External Functions in Databend Cloud
External functions in Databend allow you to define custom operations for processing data using external servers written in programming languages like Python. These functions enable you to extend Databend's capabilities by integrating custom logic, leveraging external libraries, and handling complex processing tasks. Key features of external functions include:
- Scalability: Ideal for complex and resource-intensive data operations.
- External Libraries: Leverage additional functionality through external libraries and dependencies.
- Advanced Logic: Implement sophisticated data processing logic for complex scenarios.
Supported Programming Languages
The following table lists the supported languages and the required libraries for creating external functions in Databend:
Language | Required Library |
---|---|
Python | databend-udf |
Managing External Functions
You can manage external functions using SQL commands such as CREATE FUNCTION
, DROP FUNCTION
, and SHOW FUNCTIONS
. For more details, see External Function.
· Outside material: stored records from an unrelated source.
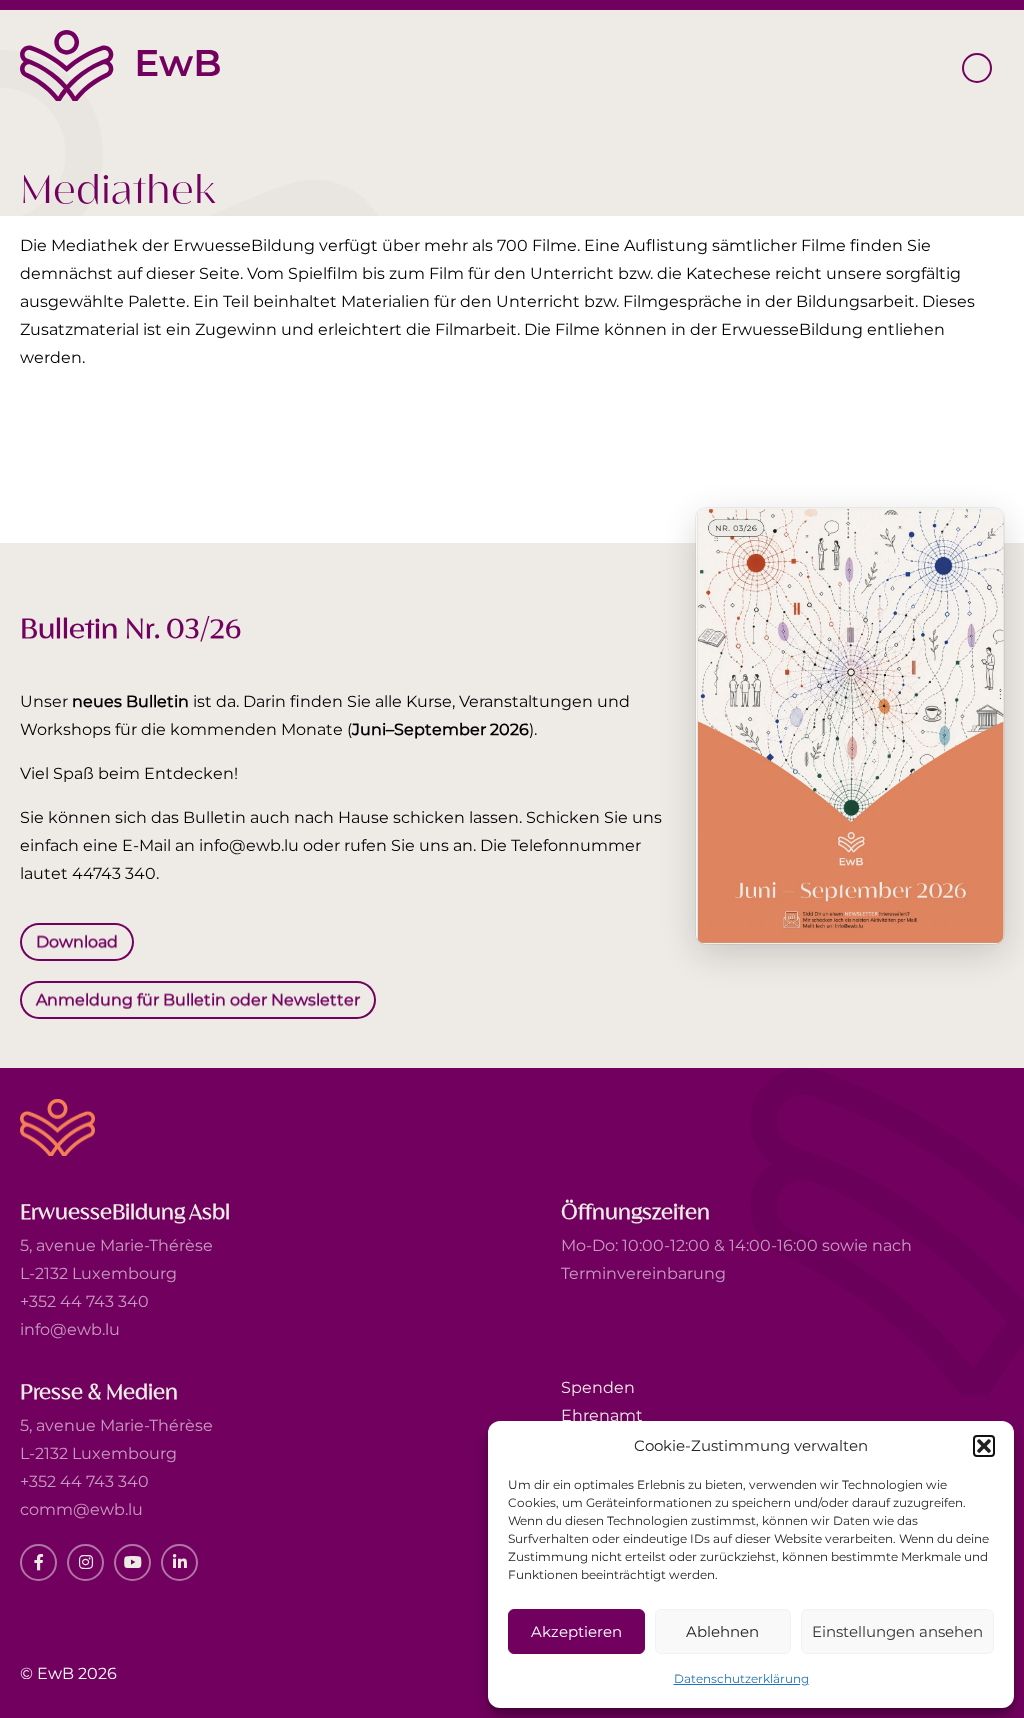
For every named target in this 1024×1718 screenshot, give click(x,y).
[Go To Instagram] (85, 1562)
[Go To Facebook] (38, 1562)
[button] (984, 1446)
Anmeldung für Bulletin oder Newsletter (198, 998)
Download (77, 941)
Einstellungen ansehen (897, 1631)
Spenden (598, 1387)
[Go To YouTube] (132, 1562)
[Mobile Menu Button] (977, 68)
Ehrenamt (602, 1415)
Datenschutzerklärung (741, 1678)
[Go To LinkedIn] (179, 1562)
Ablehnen (722, 1631)
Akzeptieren (576, 1631)
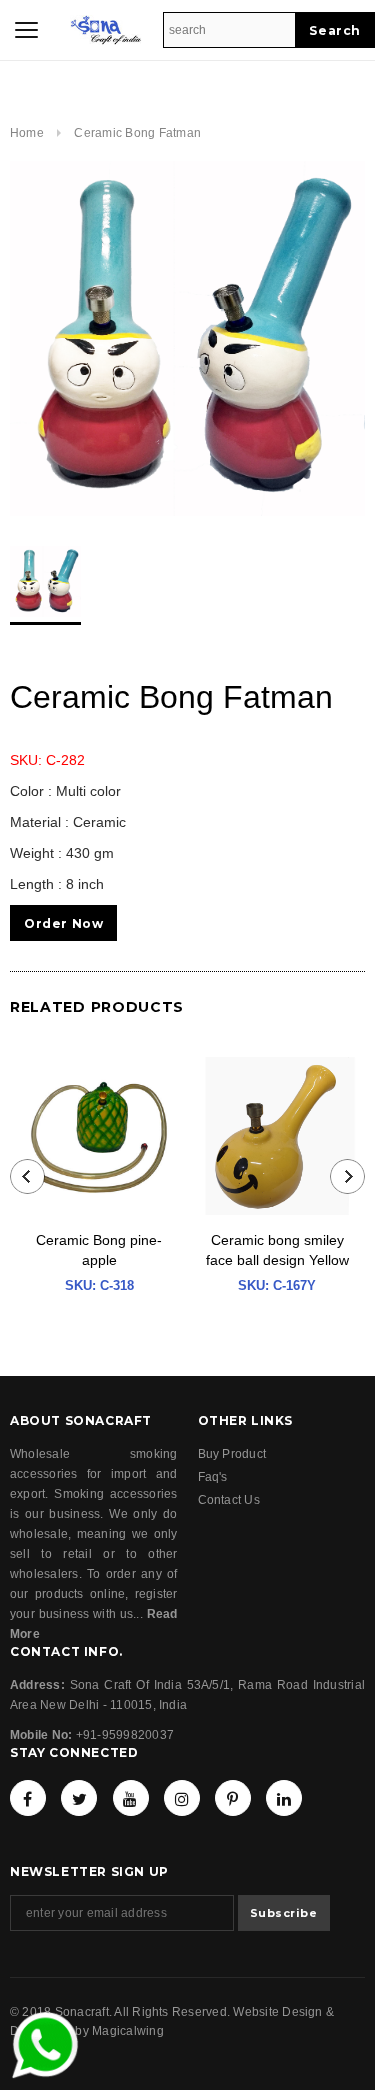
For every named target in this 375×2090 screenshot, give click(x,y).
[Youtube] (131, 1798)
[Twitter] (79, 1798)
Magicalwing (128, 2031)
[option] (187, 338)
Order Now (63, 923)
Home (27, 133)
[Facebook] (28, 1798)
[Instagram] (182, 1798)
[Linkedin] (284, 1798)
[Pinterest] (233, 1798)
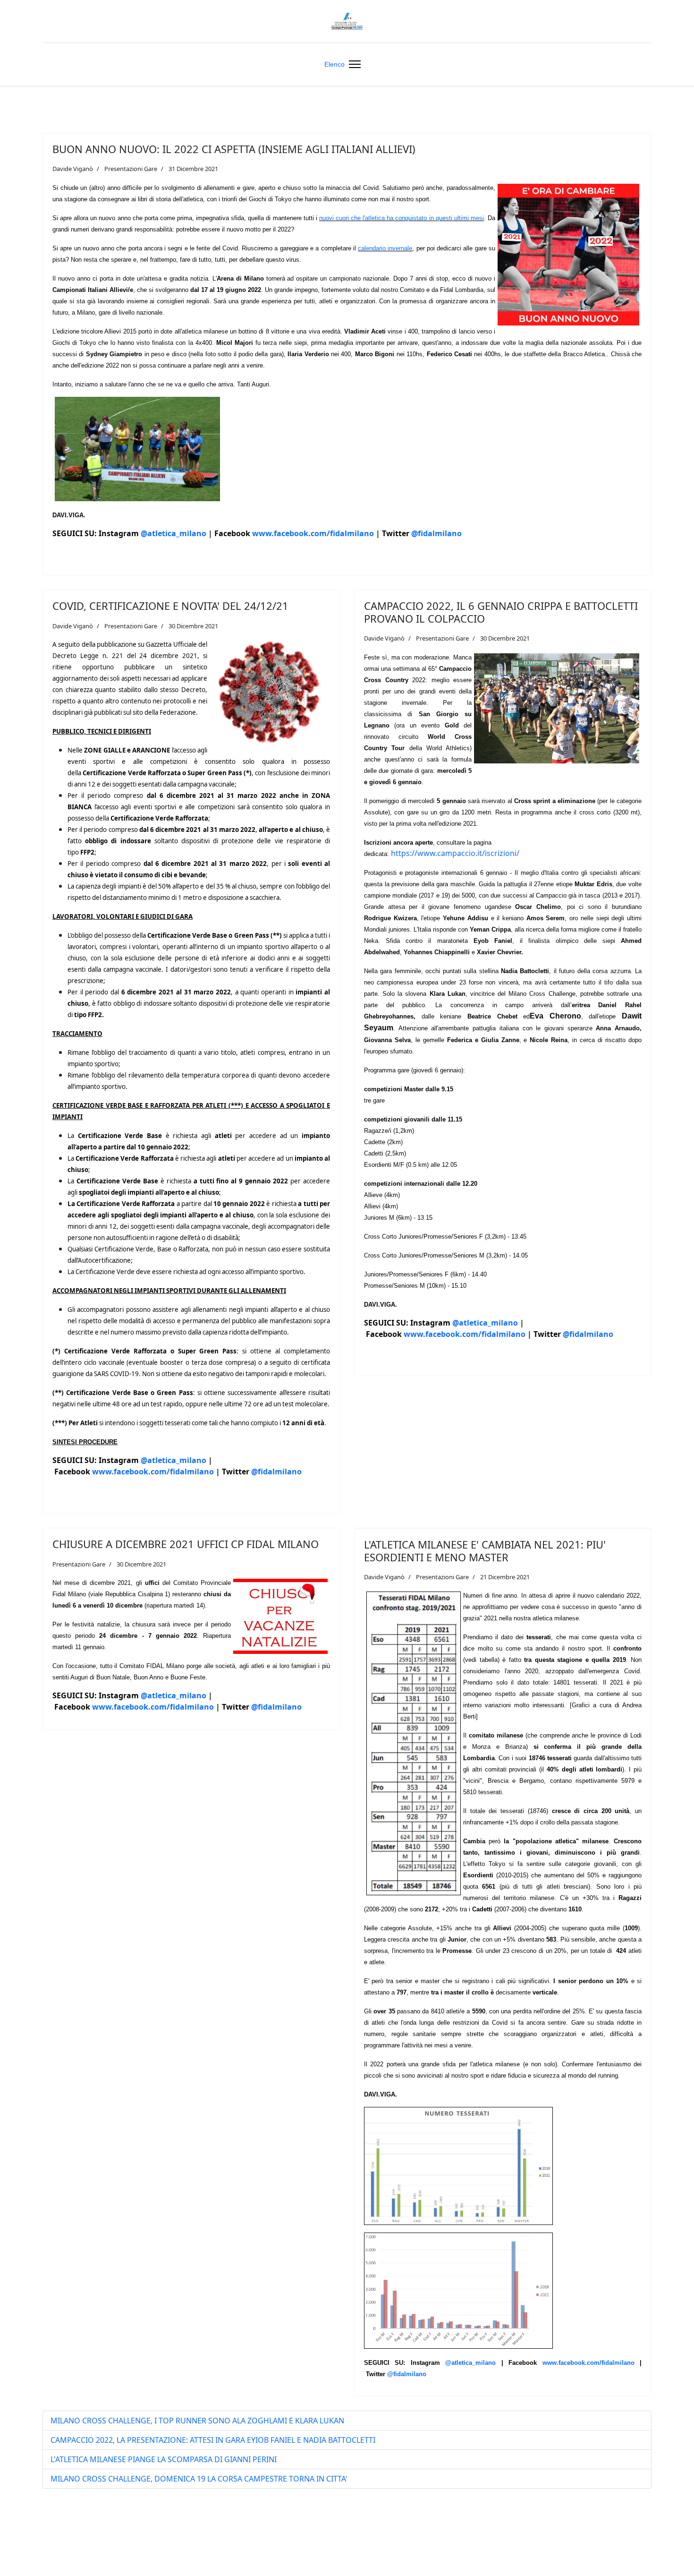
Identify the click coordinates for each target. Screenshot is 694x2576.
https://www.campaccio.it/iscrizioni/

Configuring External Functions in Databend Cloud
To use external functions in Databend Cloud, you need to allowlist the addresses of your external function servers. The external function server must be accessible via a domain name over HTTPS. Please contact Databend Cloud support to add your allowed UDF server addresses:
- Navigate to Support > Create New Ticket in the Databend Cloud console.
- Provide the external server addresses (with HTTPS domain names) you wish to allowlist.
- Submit the ticket and await confirmation from the support team.
Usage Example: Creating an External Function in Python
This section demonstrates how to create an external function using Python.
1. Install the Required Library
Install the databend-udf library using pip
:
pip install databend-udf
2. Define Your Function
Create a Python file (e.g., external_function.py
) and define your external function. The following example defines an external server in Python that exposes a custom function gcd
for calculating the greatest common divisor of two integers:
from databend_udf import udf, UDFServer
@udf(
input_types=["INT", "INT"],
result_type="INT",
skip_null=True,
)
def gcd(x: int, y: int) -> int:
while y != 0:
x, y = y, x % y
return x
if __name__ == '__main__':
# Create an external server listening at '0.0.0.0:8815'
server = UDFServer("0.0.0.0:8815")
# Add the defined function
server.add_function(gcd)
# Start the external server
server.serve()
Explanation of @udf
Decorator Parameters:
Parameter | Description |
---|---|
input_types | A list of strings specifying the input data types (e.g., ["INT", "VARCHAR"] ). |
result_type | A string specifying the return value type (e.g., "INT" ). |
name | (Optional) Custom name for the function. If not provided, the original function name is used. |
io_threads | Number of I/O threads used per data chunk for I/O-bound functions. |
skip_null | If set to True , NULL values are not passed to the function, and the corresponding return value is set to NULL. Default is False . |
Data Type Mappings Between Databend and Python:
Databend Type | Python Type |
---|---|
BOOLEAN | bool |
TINYINT (UNSIGNED) | int |
SMALLINT (UNSIGNED) | int |
INT (UNSIGNED) | int |
BIGINT (UNSIGNED) | int |
FLOAT | float |
DOUBLE | float |
DECIMAL | decimal.Decimal |
DATE | datetime.date |
TIMESTAMP | datetime.datetime |
VARCHAR | str |
VARIANT | any |
MAP(K,V) | dict |
ARRAY(T) | list[T] |
TUPLE(T,...) | tuple(T,...) |
3. Run the External Server
Run the Python file to start the external server:
python3 external_function.py
Note: Ensure that the server is accessible from Databend Cloud and that the address is allowlisted. If not already done, contact Databend Cloud support to add the server address to the allowlist.
4. Register the Function in Databend Cloud
Register the function gcd
in Databend using the CREATE FUNCTION
statement:
CREATE FUNCTION gcd (INT, INT)
RETURNS INT
LANGUAGE PYTHON
HANDLER = 'gcd'
ADDRESS = '<your-allowed-server-address>';
- Replace
<your-allowed-server-address>
with the actual address of your external server that has been allowlisted in Databend Cloud (must be an HTTPS domain). - The
HANDLER
specifies the name of the function as defined in your Python code. - The
ADDRESS
should match the address where your external server is running and must be allowlisted by Databend Cloud.
Example:
CREATE FUNCTION gcd (INT, INT)
RETURNS INT
LANGUAGE PYTHON
HANDLER = 'gcd'
ADDRESS = 'https://your-server-address';
Important: Before executing this statement, ensure that 'https://your-server-address'
is allowlisted in Databend Cloud by contacting support.
You can now use the external function gcd
in your SQL queries:
SELECT gcd(48, 18); -- Returns 6
Conclusion
External functions in Databend Cloud provide a powerful way to extend the functionality of your data processing pipelines by integrating custom code written in languages like Python. By following the steps outlined above, you can create and use external functions to handle complex processing tasks, leverage external libraries, and implement advanced logic.